(Dataset entries)
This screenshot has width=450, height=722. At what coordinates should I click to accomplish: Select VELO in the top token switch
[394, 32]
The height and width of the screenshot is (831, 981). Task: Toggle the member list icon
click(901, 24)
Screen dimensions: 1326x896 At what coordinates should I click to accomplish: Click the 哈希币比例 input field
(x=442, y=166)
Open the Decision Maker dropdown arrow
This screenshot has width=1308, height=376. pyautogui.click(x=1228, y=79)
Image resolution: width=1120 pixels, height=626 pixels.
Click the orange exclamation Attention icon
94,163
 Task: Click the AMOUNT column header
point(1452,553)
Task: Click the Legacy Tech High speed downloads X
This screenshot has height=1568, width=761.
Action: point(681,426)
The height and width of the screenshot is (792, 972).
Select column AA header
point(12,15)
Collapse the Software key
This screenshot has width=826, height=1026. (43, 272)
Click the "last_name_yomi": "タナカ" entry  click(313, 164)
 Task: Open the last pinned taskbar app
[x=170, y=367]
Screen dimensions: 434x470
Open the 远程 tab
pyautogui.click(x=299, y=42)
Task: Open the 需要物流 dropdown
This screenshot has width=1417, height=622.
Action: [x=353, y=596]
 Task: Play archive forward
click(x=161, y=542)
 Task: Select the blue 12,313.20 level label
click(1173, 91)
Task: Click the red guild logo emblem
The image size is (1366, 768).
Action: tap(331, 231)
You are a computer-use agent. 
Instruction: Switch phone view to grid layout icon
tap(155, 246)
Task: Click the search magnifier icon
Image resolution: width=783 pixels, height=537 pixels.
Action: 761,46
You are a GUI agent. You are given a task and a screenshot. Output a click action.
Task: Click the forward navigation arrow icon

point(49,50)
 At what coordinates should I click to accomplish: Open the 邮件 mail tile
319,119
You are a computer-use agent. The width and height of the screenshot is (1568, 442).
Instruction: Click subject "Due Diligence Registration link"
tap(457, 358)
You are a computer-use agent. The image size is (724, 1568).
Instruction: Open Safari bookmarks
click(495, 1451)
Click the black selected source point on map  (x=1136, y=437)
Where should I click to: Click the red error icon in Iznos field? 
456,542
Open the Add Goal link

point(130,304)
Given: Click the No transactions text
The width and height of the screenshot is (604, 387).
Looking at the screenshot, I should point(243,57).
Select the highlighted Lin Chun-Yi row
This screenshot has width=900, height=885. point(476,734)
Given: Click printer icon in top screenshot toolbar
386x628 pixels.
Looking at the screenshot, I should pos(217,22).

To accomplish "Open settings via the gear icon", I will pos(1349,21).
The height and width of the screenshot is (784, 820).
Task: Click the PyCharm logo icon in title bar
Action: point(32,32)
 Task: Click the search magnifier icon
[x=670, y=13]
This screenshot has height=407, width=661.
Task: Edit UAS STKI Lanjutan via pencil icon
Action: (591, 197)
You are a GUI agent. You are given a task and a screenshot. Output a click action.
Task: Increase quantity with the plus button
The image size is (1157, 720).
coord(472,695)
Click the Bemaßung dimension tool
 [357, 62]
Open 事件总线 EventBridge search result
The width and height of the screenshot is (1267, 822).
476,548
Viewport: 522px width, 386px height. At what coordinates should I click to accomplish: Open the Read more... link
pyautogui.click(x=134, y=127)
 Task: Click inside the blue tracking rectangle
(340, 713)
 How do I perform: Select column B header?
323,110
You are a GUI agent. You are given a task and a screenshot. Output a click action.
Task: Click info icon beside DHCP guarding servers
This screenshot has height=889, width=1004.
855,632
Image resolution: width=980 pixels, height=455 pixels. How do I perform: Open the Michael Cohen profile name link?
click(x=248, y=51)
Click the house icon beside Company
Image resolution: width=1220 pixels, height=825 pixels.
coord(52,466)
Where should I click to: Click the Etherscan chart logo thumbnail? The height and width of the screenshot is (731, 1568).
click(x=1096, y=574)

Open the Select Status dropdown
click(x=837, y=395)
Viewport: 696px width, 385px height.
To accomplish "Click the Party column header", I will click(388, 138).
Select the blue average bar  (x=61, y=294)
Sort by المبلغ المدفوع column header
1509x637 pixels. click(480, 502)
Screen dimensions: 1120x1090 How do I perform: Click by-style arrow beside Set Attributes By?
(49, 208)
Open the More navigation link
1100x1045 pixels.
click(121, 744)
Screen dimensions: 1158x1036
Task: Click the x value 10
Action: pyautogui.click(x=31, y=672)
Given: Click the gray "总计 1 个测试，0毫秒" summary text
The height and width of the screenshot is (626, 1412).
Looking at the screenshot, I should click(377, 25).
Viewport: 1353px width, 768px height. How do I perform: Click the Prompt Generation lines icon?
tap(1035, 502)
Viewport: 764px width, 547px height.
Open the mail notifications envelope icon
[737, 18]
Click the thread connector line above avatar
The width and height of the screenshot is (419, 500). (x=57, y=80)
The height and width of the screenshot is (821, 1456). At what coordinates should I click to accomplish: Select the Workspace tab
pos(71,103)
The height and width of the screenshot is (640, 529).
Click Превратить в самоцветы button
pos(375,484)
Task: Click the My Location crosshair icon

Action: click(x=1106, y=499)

WORK REQUEST:
Transcribe each line of the data exactly, skipping none.

RESULT OF THIS TASK:
This screenshot has width=450, height=722. At what coordinates should I click to accomplish: Select VELO in the top token switch
[394, 32]
The height and width of the screenshot is (831, 981). Task: Toggle the member list icon
click(901, 24)
Screen dimensions: 1326x896 At what coordinates should I click to accomplish: Click the 哈希币比例 input field
(x=442, y=166)
Open the Decision Maker dropdown arrow
This screenshot has width=1308, height=376. pyautogui.click(x=1228, y=79)
Image resolution: width=1120 pixels, height=626 pixels.
Click the orange exclamation Attention icon
94,163
 Task: Click the AMOUNT column header
point(1452,553)
Task: Click the Legacy Tech High speed downloads X
This screenshot has height=1568, width=761.
Action: point(681,426)
The height and width of the screenshot is (792, 972).
Select column AA header
point(12,15)
Collapse the Software key
This screenshot has width=826, height=1026. (43, 272)
Click the "last_name_yomi": "タナカ" entry  click(313, 164)
 Task: Open the last pinned taskbar app
[x=170, y=367]
Screen dimensions: 434x470
Open the 远程 tab
pyautogui.click(x=299, y=42)
Task: Open the 需要物流 dropdown
This screenshot has width=1417, height=622.
Action: [x=353, y=596]
 Task: Play archive forward
click(x=161, y=542)
 Task: Select the blue 12,313.20 level label
click(1173, 91)
Task: Click the red guild logo emblem
The image size is (1366, 768).
Action: tap(331, 231)
You are a computer-use agent. 
Instruction: Switch phone view to grid layout icon
tap(155, 246)
Task: Click the search magnifier icon
Image resolution: width=783 pixels, height=537 pixels.
Action: 761,46
You are a GUI agent. You are given a task and a screenshot. Output a click action.
Task: Click the forward navigation arrow icon

point(49,50)
 At what coordinates should I click to accomplish: Open the 邮件 mail tile
319,119
You are a computer-use agent. The width and height of the screenshot is (1568, 442).
Instruction: Click subject "Due Diligence Registration link"
tap(457, 358)
You are a computer-use agent. The image size is (724, 1568).
Instruction: Open Safari bookmarks
click(495, 1451)
Click the black selected source point on map  (x=1136, y=437)
Where should I click to: Click the red error icon in Iznos field? 
456,542
Open the Add Goal link

point(130,304)
Given: Click the No transactions text
The width and height of the screenshot is (604, 387).
Looking at the screenshot, I should point(243,57).
Select the highlighted Lin Chun-Yi row
This screenshot has width=900, height=885. point(476,734)
Given: Click printer icon in top screenshot toolbar
386x628 pixels.
Looking at the screenshot, I should pos(217,22).

To accomplish "Open settings via the gear icon", I will pos(1349,21).
The height and width of the screenshot is (784, 820).
Task: Click the PyCharm logo icon in title bar
Action: point(32,32)
 Task: Click the search magnifier icon
[x=670, y=13]
This screenshot has height=407, width=661.
Task: Edit UAS STKI Lanjutan via pencil icon
Action: (591, 197)
You are a GUI agent. You are given a task and a screenshot. Output a click action.
Task: Increase quantity with the plus button
The image size is (1157, 720).
coord(472,695)
Click the Bemaßung dimension tool
 [357, 62]
Open 事件总线 EventBridge search result
The width and height of the screenshot is (1267, 822).
476,548
Viewport: 522px width, 386px height. At what coordinates should I click to accomplish: Open the Read more... link
pyautogui.click(x=134, y=127)
 Task: Click inside the blue tracking rectangle
(340, 713)
 How do I perform: Select column B header?
323,110
You are a GUI agent. You are given a task and a screenshot. Output a click action.
Task: Click info icon beside DHCP guarding servers
This screenshot has height=889, width=1004.
855,632
Image resolution: width=980 pixels, height=455 pixels. How do I perform: Open the Michael Cohen profile name link?
click(x=248, y=51)
Click the house icon beside Company
Image resolution: width=1220 pixels, height=825 pixels.
coord(52,466)
Where should I click to: Click the Etherscan chart logo thumbnail? The height and width of the screenshot is (731, 1568).
click(x=1096, y=574)

Open the Select Status dropdown
click(x=837, y=395)
Viewport: 696px width, 385px height.
To accomplish "Click the Party column header", I will click(388, 138).
Select the blue average bar  (x=61, y=294)
Sort by المبلغ المدفوع column header
1509x637 pixels. click(480, 502)
Screen dimensions: 1120x1090 How do I perform: Click by-style arrow beside Set Attributes By?
(49, 208)
Open the More navigation link
1100x1045 pixels.
click(121, 744)
Screen dimensions: 1158x1036
Task: Click the x value 10
Action: pyautogui.click(x=31, y=672)
Given: Click the gray "总计 1 个测试，0毫秒" summary text
The height and width of the screenshot is (626, 1412).
Looking at the screenshot, I should click(377, 25).
Viewport: 1353px width, 768px height. How do I perform: Click the Prompt Generation lines icon?
tap(1035, 502)
Viewport: 764px width, 547px height.
Open the mail notifications envelope icon
[737, 18]
Click the thread connector line above avatar
The width and height of the screenshot is (419, 500). (x=57, y=80)
The height and width of the screenshot is (821, 1456). At what coordinates should I click to accomplish: Select the Workspace tab
pos(71,103)
The height and width of the screenshot is (640, 529).
Click Превратить в самоцветы button
pos(375,484)
Task: Click the My Location crosshair icon

Action: click(x=1106, y=499)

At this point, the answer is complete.